REQUIRED WORK.
**a.** From the page excerpt on plant divergence times, reproduce the passage from "Orthology/paralogy" to "et al. (2001)".
**b.** Name every work cited in the plant divergence times excerpt by its authors and year. Give each work once, even if it is cited more than once.
**c.** Pick up the plant divergence times excerpt where it ends and keep writing.

PAGE EXCERPT.
# # # # #

Another issue is the uncertainty associated with the fossil dates themselves. Geological dating can be problematic, and preservation biases can inject significant uncertainty into the true minimum ages of clades (see e.g., Morely and Dick, 2003
on Melastomataceae). When used as internal calibration points, their age uncertainty is magnified as progressively deeper node ages are estimated. In extreme cases, multiple "secondary calibrations" are sometimes constructed and then used in subsequent analyses of other taxa, a procedure that has been called into question recently (see Shaul and Graur, 2002
, who developed a useful set of consistency checks on such calibrations; Graur and Martin, 2004
). On the whole, few phylogenetically oriented studies of plant divergence times have used such secondary calibrations (although see Heckman et al., 2001
).
Orthology/paralogy
With the increasing availability of nuclear markers, which are often found in multigene families, the problem of correctly identifying orthologous loci for comparison is becoming increasingly important. To date, the only major study of plant divergence times using many nuclear loci is that of Heckman et al. (2001)
, which used such loci because of their reliance on calibrations outside of plants (plastid genes would thus not be useful). Mistaken labeling of paralogs as orthologs can be problematic for divergence time studies because gene duplications often (though not always) long predate speciation events that separate the taxa of interest (Martin and Burg, 2002
), leading to a downward bias in age estimates. Careful orthology assessment can avoid this problem, but the sparse and sporadic sample of gene families in large sequence databases (Sanderson and Driskell, 2003
) makes such assessments risky in the absence of the kind of detailed genome-scale information available for a few taxa (see e.g., Rokas et al., 2003
, for an example in yeast).
| DIVERGENCE TIMES FOR MAJOR CLADES OF PLANTS |
|---|
|
|
|---|
Plastids
A mosaic history of primary, secondary, and even more complex endosymbioses in photosynthetic eukaryotes clouds divergence time estimation at this level. However, extensive phylogenetic reconstruction using plastid genes provides some clues. In the most taxonomically diverse analysis to date, Yoon et al. (2004)
used five- and six-gene plastid data sets combined with a set of six fossil calibrations to estimate divergence times of major groups of plastid-containing eukaryotes. They inferred that the primary endosymbiosis event occurred prior to 1558 million years ago (mya), which is the estimated crown group age of all plastids. The split between red and green algal plastids was estimated to occur slightly later at 1474 mya.
Green plants
Yoon et al. (2004)

# # # # #

EXTRACTED RECORDS.
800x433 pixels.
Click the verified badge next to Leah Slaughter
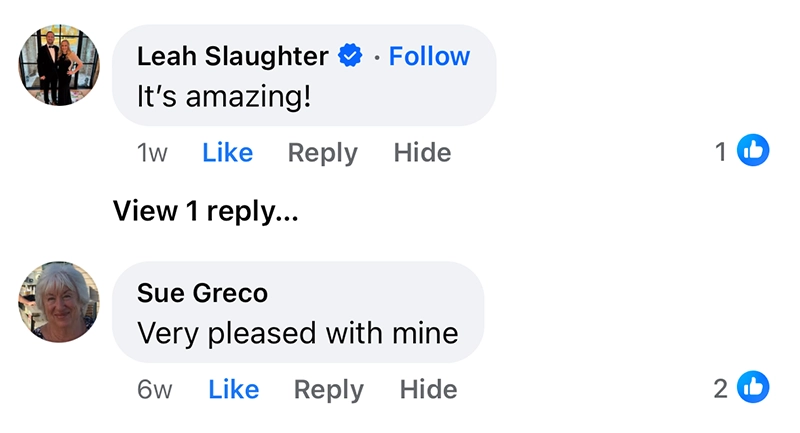click(x=350, y=57)
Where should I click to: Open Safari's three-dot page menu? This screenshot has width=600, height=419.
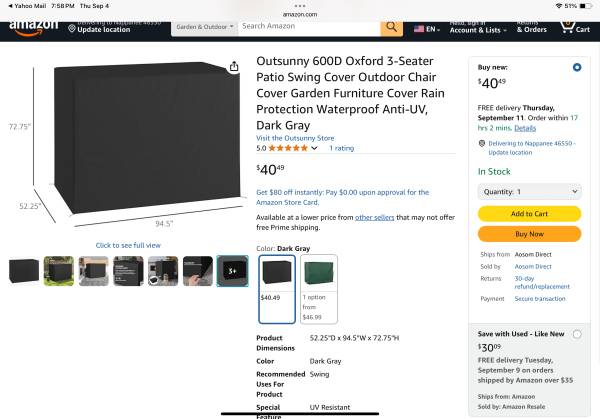click(300, 6)
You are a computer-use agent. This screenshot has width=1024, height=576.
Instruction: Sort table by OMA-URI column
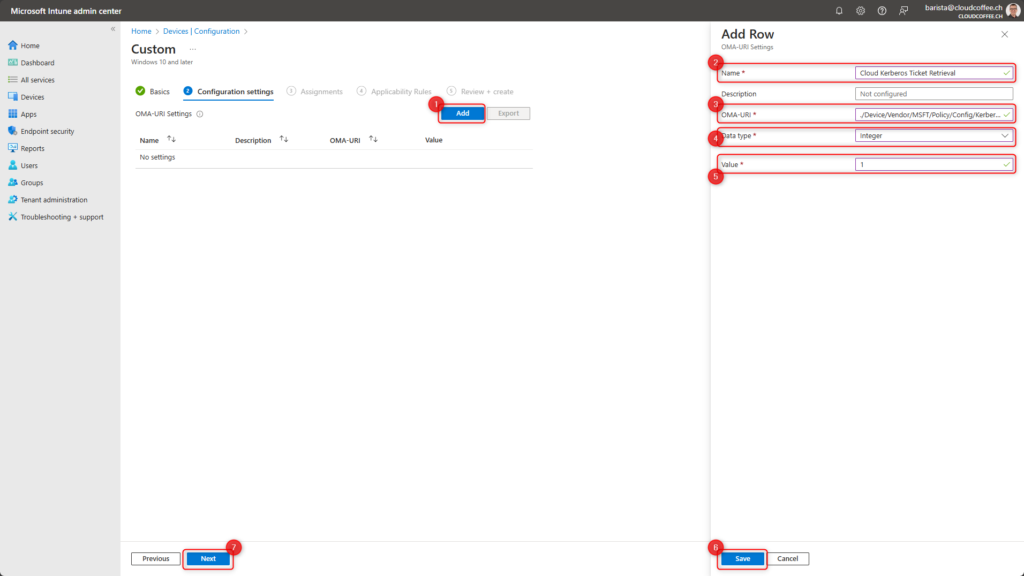click(373, 140)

# # # # #

ANSWERS TO EACH TASK.
**a.**
Orthology/paralogy
With the increasing availability of nuclear markers, which are often found in multigene families, the problem of correctly identifying orthologous loci for comparison is becoming increasingly important. To date, the only major study of plant divergence times using many nuclear loci is that of Heckman et al. (2001)

**b.**
Morely and Dick, 2003
Shaul and Graur, 2002
Graur and Martin, 2004
Heckman et al., 2001
Martin and Burg, 2002
Sanderson and Driskell, 2003
Rokas et al., 2003
Yoon et al., 2004

**c.**
also estimated the age of the split between Charophytes and land plants within green plants at 646792 mya, depending on data partition. The only explicit attempt at dating the crown group age of all green plants (i.e., the split between land plants and chlorophyte green algae) was by Heckman et al. (2001)
. They used 41 protein sequences to estimate the pairwise distance between "chlorophytan green algae" and "higher plants." Three distant, external calibration points were used, the closest being the crown group node of metazoans, fungi, and plants dated at 1600 mya. These three calibrations were "secondary," having been derived from a previous analysis of 75 nuclear-protein-coding genes (Wang et al., 1999
) calibrated in turn using the vertebrate fossil record (Wang et al., 1999
; Graur and Martin, 2004
). Employing a multigene approach, in which times are averaged across genes, and an average-distance approach, concatenating distances among genes prior to the age estimation, they estimated the green plant crown group age at 1111 and 1010 mya, respectively. Standard errors for the multigene approach were estimated to ±109 my.
These estimates are, from a paleobotanical point of view, largely uncontested. The fossil record of groups traditionally included in the green algae is simply too sparse to challenge these estimates (Kenrick and Crane, 1997
).
Land plants
A greater challenge to the Heckman et al. (2001)
results, both from fossil evidence and other estimates based on sequence divergence, concerns their age estimate for the crown group of land plants. Using 50 protein sequences, Heckman et al. (2001)
estimated a Precambrian age for land plants of 703 ± 45 mya. This result contrasts sharply with both palaeobotanical estimates (Kenrick and Crane, 1997
; Wellman et al., 2003
) and a more recent divergence-based estimate (Sanderson, 2003
). Sanderson (2003)
used 27 plastid-protein-coding genes (all different from the Heckman et al. data set) and a sample of 10 land plants and one green algal outgroup in an independent test of the Heckman et al. (2001)
results. Unlike Heckman et al. (2001)
, Sanderson (2003)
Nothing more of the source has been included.